Kids aren’t the only ones who have been coiled like windup gewgaws waiting for the release of Monsters, Inc. Adults whose inner children still burble about previous field trips to Toy Story, A Bug’s Life, and Toy Story 2 have also been looking forward to it, knowing that no matter what happens, the monsters will look really, really terrific. Everything from Pixar Animation Studios, the snazzy, cutting-edge computer animation outfit, looks really, really terrific, and unspools with a liberated, heppest-moms-and-dads-on-the-block iconoclasm. And yes, indeed, Monsters, Inc. has got that swing, that zippity, multilevel awareness of kids’-eye sensibilities and adult-pitched humor.

That said, kids and adults might agree: This light, cute bedtime story about the secret life of the monsters in every kid’s closet feels a teensy bit…earthbound. The great punchline in the upside-down fable is that monsters live in their own world. Monstropolis is a beautifully energy-efficient place powered by the screams of children, shrieks captured by elite Scarers each night. But even the biggest scream-generating champ of all, James P. (“Sulley”) Sullivan (voiced by John Goodman), and his one-eyed, lime green assistant and best friend, Mike Wazowski (Billy Crystal, reining in the borscht-thick shtick), are spooked out of their gourds by contamination from contact with actual children or their effluvia.

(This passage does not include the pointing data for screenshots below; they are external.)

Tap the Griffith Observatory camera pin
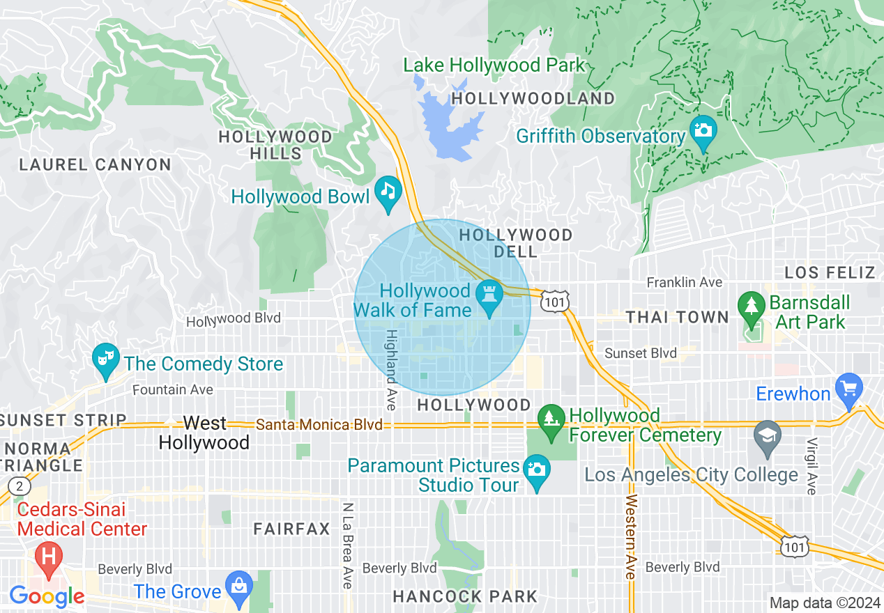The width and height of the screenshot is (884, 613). pos(703,130)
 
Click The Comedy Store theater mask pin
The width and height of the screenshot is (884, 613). pos(105,359)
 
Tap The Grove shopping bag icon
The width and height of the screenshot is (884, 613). pos(239,587)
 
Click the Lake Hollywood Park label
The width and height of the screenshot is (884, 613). pos(494,65)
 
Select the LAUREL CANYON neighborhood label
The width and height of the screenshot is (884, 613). pos(95,165)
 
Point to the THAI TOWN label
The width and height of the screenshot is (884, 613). pos(677,318)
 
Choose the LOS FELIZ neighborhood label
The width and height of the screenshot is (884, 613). pos(830,272)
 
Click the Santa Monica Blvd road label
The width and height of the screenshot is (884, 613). pos(319,424)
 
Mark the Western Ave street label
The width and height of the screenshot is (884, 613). pos(631,536)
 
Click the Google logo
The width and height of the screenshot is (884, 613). pos(47,596)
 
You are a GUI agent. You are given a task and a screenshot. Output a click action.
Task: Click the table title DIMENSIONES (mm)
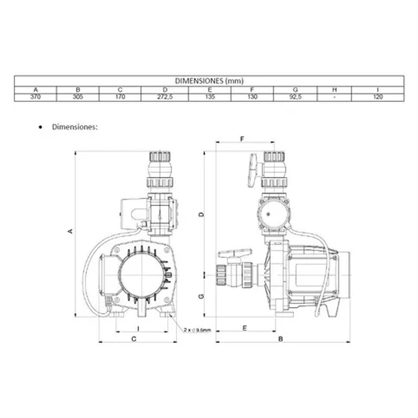[209, 81]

When a teeny-weeny kid’s sock attaches itself to the fur of a great big monster, the frantic decontamination that follows is both hilarious and also (in these parlous postal times) haunting. And when an actual kid, an adorable little girl nicknamed Boo, wanders out of her bedroom and attaches herself to Sulley, the entire monster world is thrown into grave disarray.

The movie doesn’t soar; it does, however, glide and occasionally giggle — the difference, perhaps, between the open-air playfulness of Toy Story director John Lasseter and the more factory-sealed moves of Monsters, Inc. director Pete Docter, a Lasseter protégé. Technology has advanced since Toy Story‘s debut six years ago so that every hair on Sulley’s furry blue-and-green body ruffles in the air, and Boo’s every toddler gesture is lovingly captured. There’s also some very nice camouflage action demonstrated by Randall Boggs (Steve Buscemi), a slithery reptilian creep who challenges Sulley for terror championship in a Disney-style showdown between good and evil among the monster population.

But, oh, you know how it is: Magic isn’t about technology, no matter how whizzy the tech is; it’s about story, style, the very air a hairy, blue-and-green creature breathes. The movie pants and lags a bit in the middle — yes, yes, we get it, the only thing to fear is fear itself. But then, in the finale, it roars alive in a giddy chase during which Sulley, Mike, and Boo find themselves up against Randall, facing hundreds, thousands, maybe millions of bedroom closet doors. Such a scream! Only an ogre would complain.